Events over the last week have got me thinking about social media and the C-word (censorship). Firstly, Twitter announced that it was ‘accommodating countries that have different ideas about the contours of freedom of expression’, i.e. enabling the blocking and deletion of tweets on a country by country basis. The example it gives is the legal ban on pro-Nazi speech in Germany and France, which no right thinking person is going to disagree with. The issue obviously comes when something is not to the taste of a particular regime, but a key issue that citizens of that country want to discuss. If you take the example of last year’s Arab Spring uprisings, would the tweets of protesters have been removed?

BERLIN, GERMANY - JANUARY 10:  A printing pres...

Image by Getty Images via @daylife

At the same time the European Union has published its new Data Protection Laws, which, if passed, will become law across all 27 EU members. These include the so-called Right to Forget, which means any citizen can demand that information they have posted on social media is not just removed from that network, but the entire web. Again, this is a question of degree – removing that dodgy student photo from Facebook when you start going for job interviews is one thing, deleting a tweet from a politician that makes him/her look stupid seems to me to be completely different.

None of this is new – all through history there’s been a conflict over the control of how information is distributed. In early civilisations this was pretty simple – only certain people could read/write/chisel hieroglyphics so rulers could keep a close eye on them.
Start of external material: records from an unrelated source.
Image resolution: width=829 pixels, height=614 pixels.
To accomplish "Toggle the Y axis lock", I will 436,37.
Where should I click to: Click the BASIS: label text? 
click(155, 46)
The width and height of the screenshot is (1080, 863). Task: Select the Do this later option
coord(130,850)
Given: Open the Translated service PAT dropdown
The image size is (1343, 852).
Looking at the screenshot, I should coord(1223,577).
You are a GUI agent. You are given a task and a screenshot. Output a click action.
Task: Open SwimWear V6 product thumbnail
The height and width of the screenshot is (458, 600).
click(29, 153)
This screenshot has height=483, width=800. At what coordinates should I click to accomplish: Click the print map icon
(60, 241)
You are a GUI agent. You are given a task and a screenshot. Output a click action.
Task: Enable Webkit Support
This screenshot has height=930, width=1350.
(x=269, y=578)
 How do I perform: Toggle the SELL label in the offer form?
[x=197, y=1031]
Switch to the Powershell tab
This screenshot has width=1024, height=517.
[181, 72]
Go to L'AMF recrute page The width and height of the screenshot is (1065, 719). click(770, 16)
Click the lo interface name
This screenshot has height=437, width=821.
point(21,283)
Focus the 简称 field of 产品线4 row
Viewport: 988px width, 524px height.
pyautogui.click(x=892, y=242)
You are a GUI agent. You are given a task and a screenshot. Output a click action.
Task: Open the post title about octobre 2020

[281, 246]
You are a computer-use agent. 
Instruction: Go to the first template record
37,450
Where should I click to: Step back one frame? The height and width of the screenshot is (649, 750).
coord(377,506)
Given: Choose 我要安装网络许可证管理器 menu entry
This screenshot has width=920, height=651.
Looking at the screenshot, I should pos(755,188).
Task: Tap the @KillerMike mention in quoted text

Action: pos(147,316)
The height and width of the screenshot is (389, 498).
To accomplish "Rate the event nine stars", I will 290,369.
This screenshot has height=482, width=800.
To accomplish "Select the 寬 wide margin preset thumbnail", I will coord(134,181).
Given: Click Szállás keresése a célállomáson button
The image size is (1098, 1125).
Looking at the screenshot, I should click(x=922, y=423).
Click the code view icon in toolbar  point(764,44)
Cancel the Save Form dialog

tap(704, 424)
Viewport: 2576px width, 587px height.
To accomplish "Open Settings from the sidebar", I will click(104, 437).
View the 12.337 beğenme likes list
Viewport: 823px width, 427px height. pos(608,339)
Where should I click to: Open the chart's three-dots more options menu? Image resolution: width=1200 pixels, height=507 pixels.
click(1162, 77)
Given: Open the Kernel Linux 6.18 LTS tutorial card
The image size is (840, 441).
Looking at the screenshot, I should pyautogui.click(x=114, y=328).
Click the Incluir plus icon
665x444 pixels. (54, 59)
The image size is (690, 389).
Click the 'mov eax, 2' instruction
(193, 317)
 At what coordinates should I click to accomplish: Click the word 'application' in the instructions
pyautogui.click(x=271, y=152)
And if malcontents daubed slogans on the walls of public places, not a huge number of people would see them.

Obviously this changed with the printing press, which provided the ability to make multiple copies of documents relatively quickly and easily. So governments regulated printers (and pretty much still do) to try and control what information was disseminated. What makes the internet and social media so different is that you don’t need expensive printing and distribution channels – you can tweet or send a Facebook update using a mobile phone or PC from anywhere. Governments can track down who is responsible, but it takes time, hence the wholesale banning of social media

or switching off of mobile networks, for example in Egypt last year.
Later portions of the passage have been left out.